Defining moments

Defining moments – you’ve got to think about them with a bit of nostalgia.

Picture our ancestral man walking in the woods completely at the mercy of nature. He worships her and hopes she will be kind to him. He prays, pleads and cherishes nature – for he knows this is her eternal playground and he is but a player who can make hay only when the sun shines.

And then one day, a nerdy one from his community comes up with a contraption which tilts the balance a little in his favor. He can now do more with less and he lays his achievement at the feet of his god. Ploughs, clubs (the animal beating kind not the trance inducing kind!) and fire are very early examples of such inventions. Man basked in glory with his invention and nature smiled in acknowledgement of his genius.

Over time, the machines take over and nature often gets displaced from the equation, indeed she has become fodder to the machines in several cases. Think about it – cars and phones have made distance irrelevant, air-conditioning and heaters have softened weather extremities and so on. The ozone layer, fossil fuels and precious metals are fast becoming endangered – but without doubt, the inventions they have enabled have improved material quality of life, saved numerous lives and put people on the moon.

To me, the second phase is always intriguing – the one where nature still ruled but man exhibited his brilliance and excelled. This man travelled where no man had gone before and could truly feel he had hit a home run (in the third phase, I suppose the machines could feel the same way too!). There are a few of the wonderful inventions from yesteryear we can experience even today – and when we do, we experience a bit of the joy that our very proud ancestor must have felt in those very early days.
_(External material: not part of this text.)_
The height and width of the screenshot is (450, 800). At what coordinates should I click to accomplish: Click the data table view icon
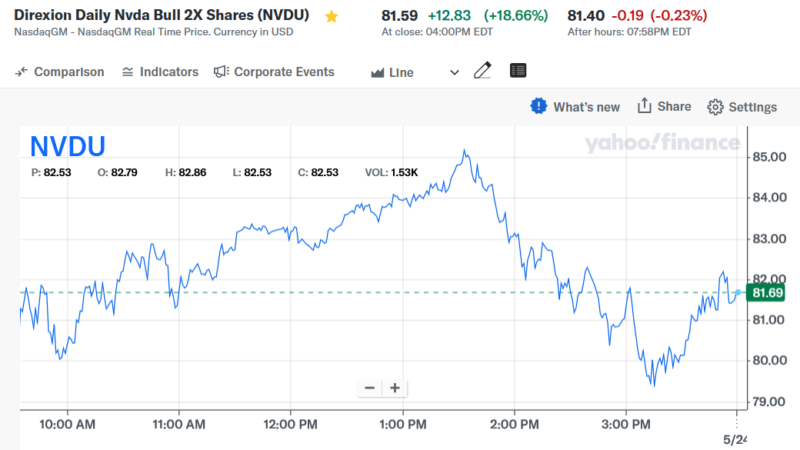click(x=518, y=71)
The “Inland” letters: Think back a few hundred years. Man had to make long arduous journeys (or coax his traveler pigeons!) to communicate with his loved ones. It was only the fit and the adventurous that could make such journeys and a messenger could take with him but brief notes from the entire tribe. Just facts were shared – there wasn’t enough technology to be able to share emotions yet.

The age of the post office dawned then and allowed for low-cost, elaborate, emotional communication. Handcrafted letters to your loved ones and greetings to brighten up special occasions were the order of the day – a state of affairs that continued till the dawn of this century. People spent time choosing the type of paper (also the pen and the ink) and spent quality time composing letters that spoke volumes and were cherished by the receiver. Many from the “letter generation” have collections that they hold very dearly to this day.

If this seems like a cool thing, why not share a personalized (yes you could use your tablet too!) thoughtful message to a loved one today? How do we know its personalized – check the distribution list (it should be singular!), check the address and signature (it should not be auto signature) and ask yourself if the person concerned deserves a hand-written note (if he/she does you are bang on target).

Bicycles: The invention of the bicycle must have been a momentous moment for man who could suddenly travel twice or thrice the distance he could cover earlier in the same amount of time with ease. The bicycle still required him to pedal though (gears came much later!) and he couldn’t cycle on rough roads or in very bad weather. It wasn’t man vs machine vs nature, but rather a partnership that stretched the limits of man and machine and helped him do more with nature.

The bicycle even today brings in this feeling – almost mystical – of experiencing the fast paced world without sacrificing one’s humanness. You feel the road and its surface bumps (especially if you have one of those modern ones which don’t have suspensions!), you can see (and smell) the multi-colored hues on the vegetable seller’s stalls, sense the excitement in the old couple rushing to catch the bus home for dusshera and the prayers on the children’s lips hoping for a miracle (for the school to be declared a holiday!). You can also feel the stark indifference from the cars (and the big SUVs) which scream past, windows locked, music and mobiles on – they are there beside you on the road but the electronics (and machines) are a pied piper of our times – and have claimed these folks into their virtual world.

Now, here’s the thing – these reflections do not demand binary responses – you don’t need to replace your mercedes with a bicycle. You don’t need to replace sending hundreds of emails addressed to tons of people with personalized messages – you cannot do so nor would our relationship with most of the recipients be intimate enough to deserve a personalized message (just yet).

To complement our very busy life though, if could bring in a few moments where we get to experience some of these “defining and human” moments – our lives would be much richer. At these moments, we are truly alive with nature, machine and man in true equilibrium – and the symmetry does bring a smile to your face.